### ASSIGNMENT
List every item in the numbered ingredient list of the biscuit recipe below.

PAGE EXTRACT: Begin

I’m sure by now you’re ready to purge your pantry and fridge and get to making those homemade biscuits!

butter biscuits

What You’ll Need For Homemade Biscuits

The ingredients to this homemade biscuit recipe is super simple and stuff you most likely, or should, have on hand!

What You’ll Need

Ingredients:

  1. Organic, unbleached flour
  2. Aluminum-free baking powder
  3. Salt
  4. Organic, grass-fed cream
  5. Organic, grass-fed milk
  6. Organic, grass-fed butter
  7. Cooking spray
homemade biscuits

How To Make Homemade Biscuits

1)In a large mixing bowl or Stand Mixer combine your flour, baking powder and salt. Stir to combine before adding your cream and milk.

The cream is totally optional on this and can be substituted for just milk without much change to the texture.

Store your butter in the freezer over night or for a few hours before. While it does make it easier having extremely cold butter that won’t melt too quickly as you’re mixing, if you forget to do this step beforehand (as I often do), refrigerator temp butter will work fine. Just try not to use any softened butter.

PAGE EXTRACT: End
DATA: Begin

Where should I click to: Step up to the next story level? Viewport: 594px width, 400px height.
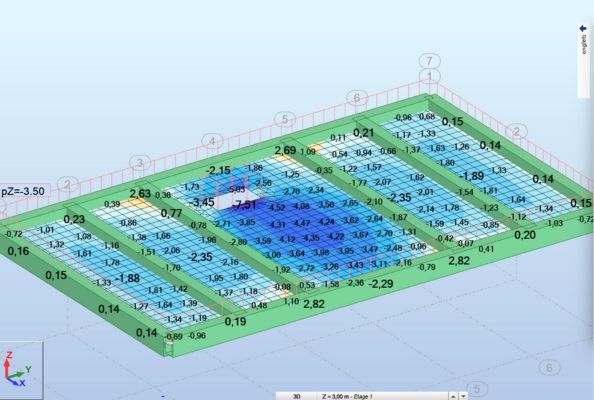point(454,396)

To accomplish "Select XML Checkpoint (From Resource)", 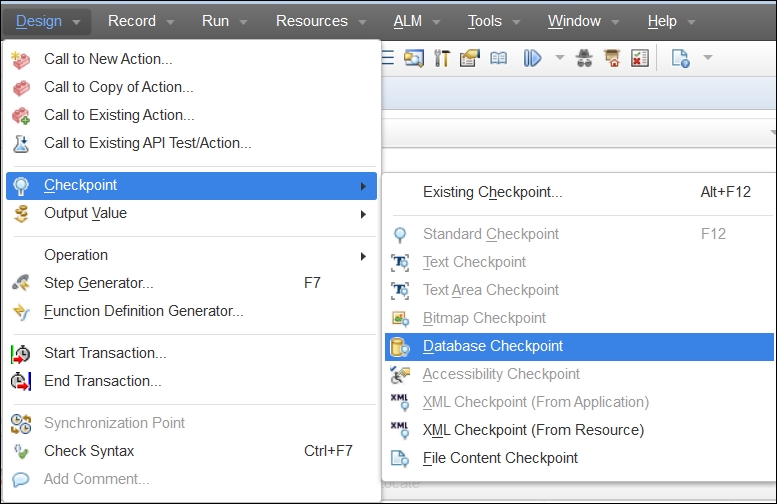I will (533, 431).
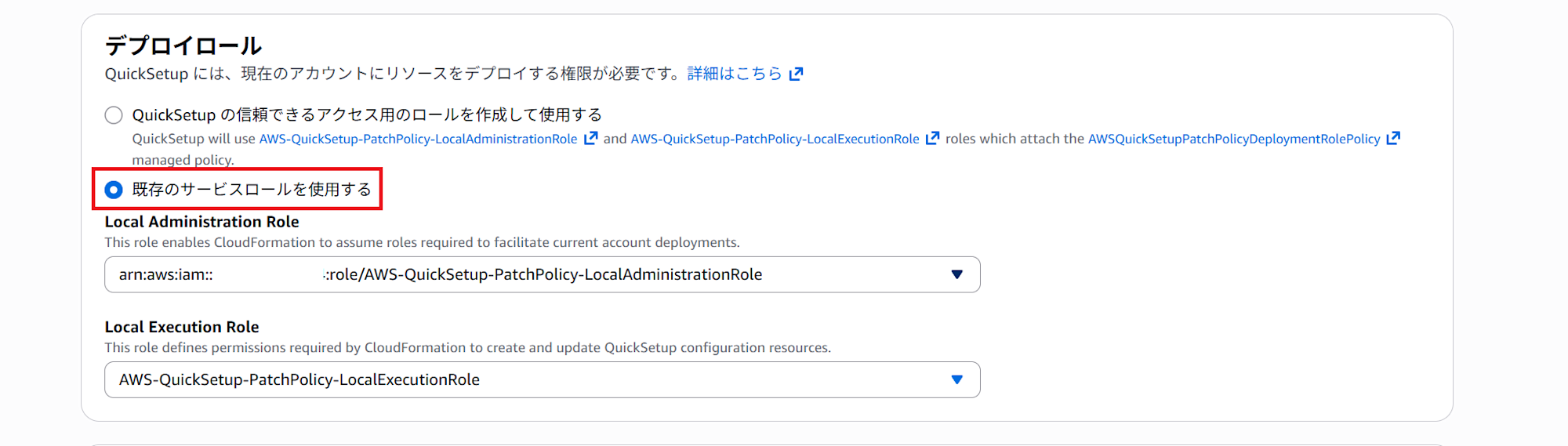Click the デプロイロール section heading
The height and width of the screenshot is (446, 1568).
(x=183, y=45)
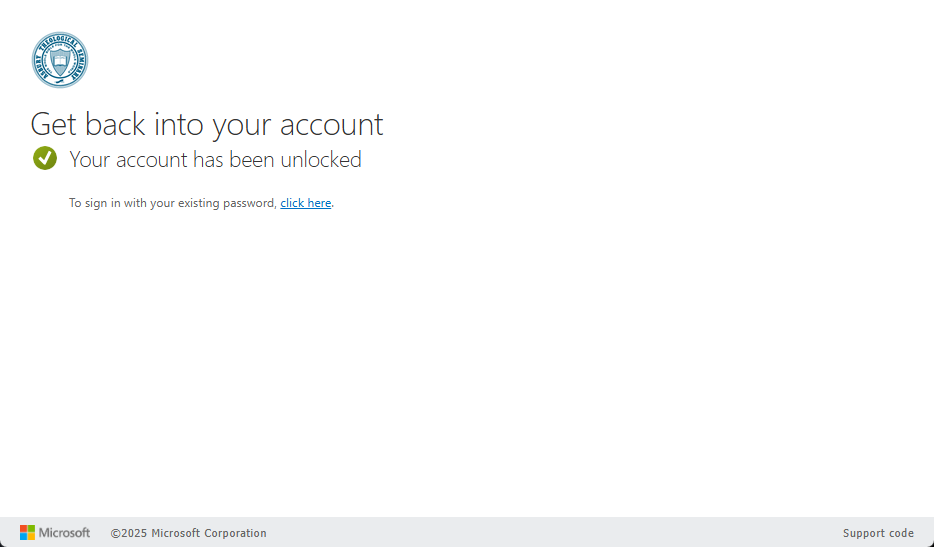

DATA: End

### OUTPUT OF THE EXERCISE
Organic, unbleached flour; aluminum-free baking powder; salt; organic, grass-fed cream; organic, grass-fed milk; organic, grass-fed butter; cooking spray.